The participation of Azerbaijan in the Turkvision Song Contest first began in Eskişehir, Turkey, at the inaugural edition of the Turkvision Song Contest in 2013. Azad Azerbaijan TV (ATV) have been responsible for the selection process of their participants, since their debut in 2013. Farid Hasanov was the first representative for Azerbaijan at the Turkvision Song Contest 2014 with the song "Yaşa", which qualified from the semifinals and won the contest, achieving two-hundred and ten points in the grand final. Azerbaijan continued to participate in the contest, and sent Elvin Ordubadli as their representative in the Turkvision Song Contest 2014, with the song "Divlərin yalnızlığı", which finished in ninth place, achieving 177 points in the grand final.

Origins of the contest
Turkvision is an annual song contest which was created by TÜRKSOY in cooperation with the Turkish music channel TMB TV. Based on the similar format of the Eurovision Song Contest, Turkvision focuses primarily on participating Turkic countries and regions. The participating countries and regions have to take part in the Semi Final. A juror from each nation awards between 1 and 10 points for every entry, except their own. An amount of 12 to 15 nations qualify for the Grand Final where the jury determines the winner. TÜRKSOY has stated that televoting is going to be introduced in the future. Unlike the Eurovision Song Contest in which the winning country proceeds to host the following year's event, hosting of the Turkvision Song Contest takes place in the country or region that is also hosting the Turkish Capital of Culture.

History

Turkvision Song Contest 2013

Azerbaijan made their debut in the 2013 festival, in Eskişehir, Turkey.  The Azeri broadcaster Azad Azerbaijan TV organised the entry selection, which took place on 16 November 2013. The Azeri broadcaster ATV organised a four show national selection called "Turkvision Milli Seçim Turu", a total of 50 singers auditioned in the three casting shows on 19 October, 26 October and 2 November 2013. 10 singers were selected by a jury to go through to the final on 23 November. A jury made up of Vado Karoven, Govhar Hasanzada, Nigar Jamal, Mubariz Tagıyev, Eldar Mansurov and Ahmet Koch selected the artist that would represent Azerbaijan at the first Turkvision Song Contest, Farid Hasanov won the selection.

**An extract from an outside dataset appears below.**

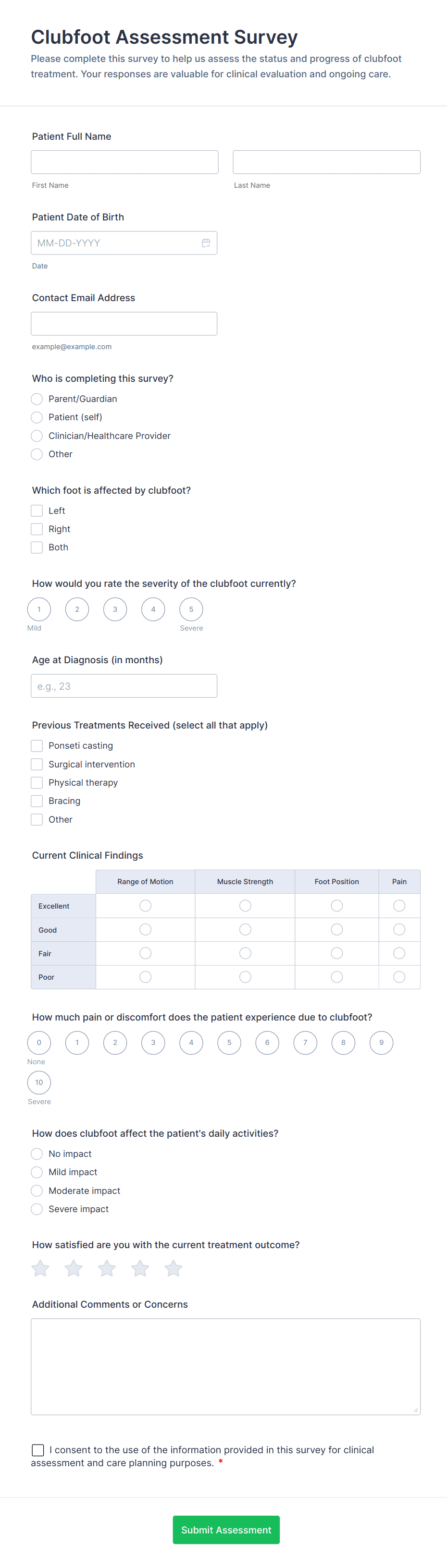
Task: Mark Range of Motion as Excellent
Action: pos(145,905)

At the contest in Turkey it emerged that the song that Farid had won the national selection with, "Sensiz", would not be the song that he would sing at the contest, and was replaced by "Yaşa". Azerbaijan qualified for the final and went on to win the contest with a total of 210 points.

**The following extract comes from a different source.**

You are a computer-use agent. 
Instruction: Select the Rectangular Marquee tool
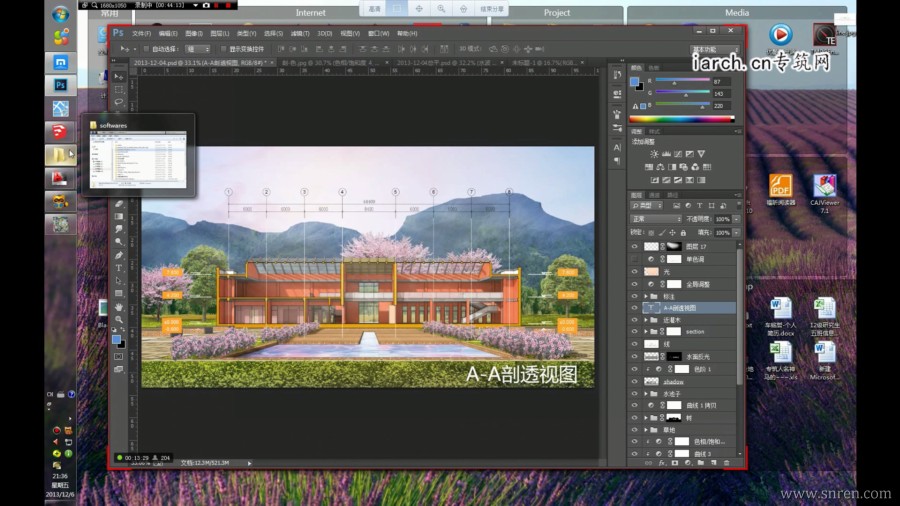point(119,89)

Turkvision Song Contest 2014

It was announced in May 2014 that Azerbaijan would participate in the 2014 contest, ATV changed the selection process to use Azerbaycan'ın Sesi (). The selection process began in July 2014 with the final taking place on 21 September, Elvin Ordubadli was selected by a jury to represent Azerbaijan in Kazan. It was announced after Elvin won the national selection that he would sing "Divlərin yalnızlığı" at the contest.

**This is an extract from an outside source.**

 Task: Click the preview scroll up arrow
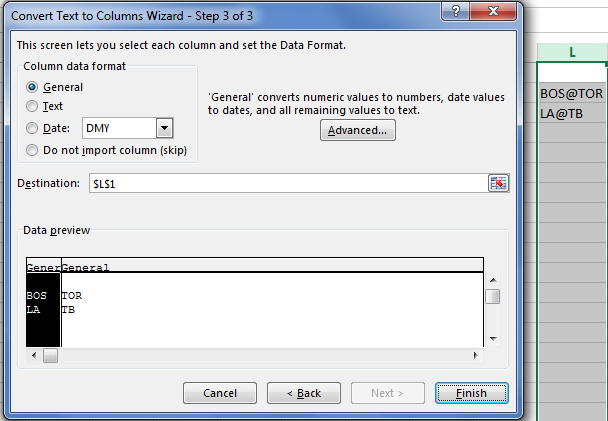tap(493, 280)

Azerbaijan were drawn to perform 21st out of the 25 countries, when the result of the semi final were originally announced Azerbaijan did not qualify for the final, they had finished 14th 2 points away from a place in the final. It emerged after the show that the points had been incorrectly calculated for Turkmenistan who had previously been announced as a qualifier, after adjusting the results it was decided that the top 15 countries in the semi final would participate in the final. Azerbaijan came 9th in the final with a total of 177 points.

Turkvision Song Contest 2015

Azerbaijan confirmed that they would compete in the 3rd Turkvision Song Contest on 9 May 2015. On 29 September 2015 Mehman Tagiyev was selected to represent Azerbaijan at the contest, he won the televised selection process Azərbaycanın səsi. On 8 October it was announced that Mehman Tagiyev would be performing the song "Istanbul". At the contest Azerbaijan finished in 7th place with 155 points.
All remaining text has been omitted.